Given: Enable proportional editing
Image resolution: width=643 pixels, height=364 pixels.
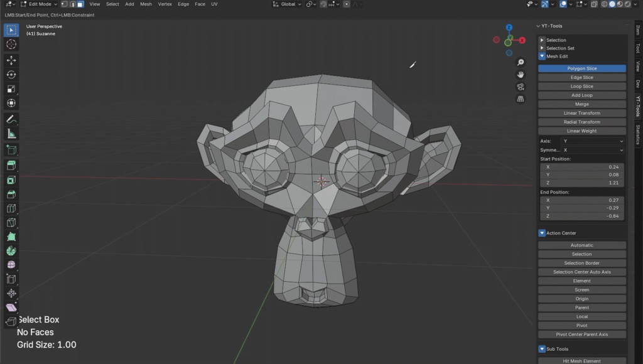Looking at the screenshot, I should click(x=347, y=4).
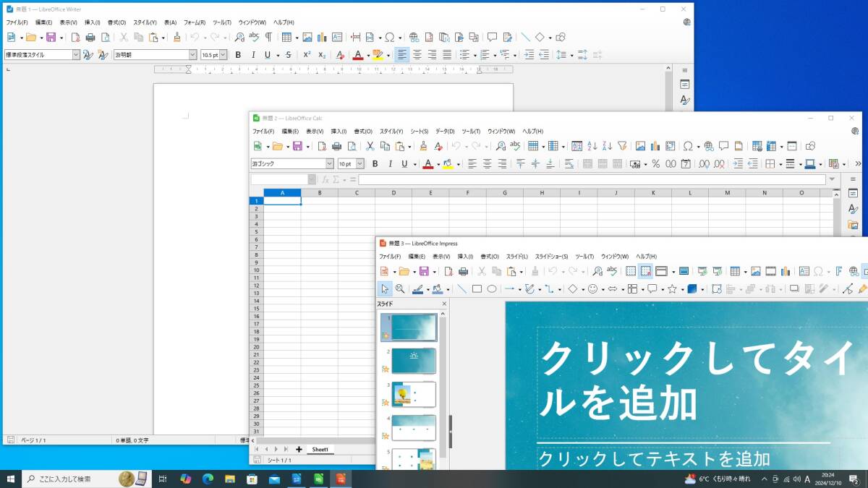Click the font color red swatch in Writer
Screen dimensions: 868x488
point(357,56)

==========

All records above should be duplicated exactly, with the pictures omitted.

Given: Enable proportional editing
Image resolution: width=643 pixels, height=364 pixels.
Looking at the screenshot, I should click(x=347, y=4).
Click the font color red swatch in Writer
Screen dimensions: 868x488
point(357,56)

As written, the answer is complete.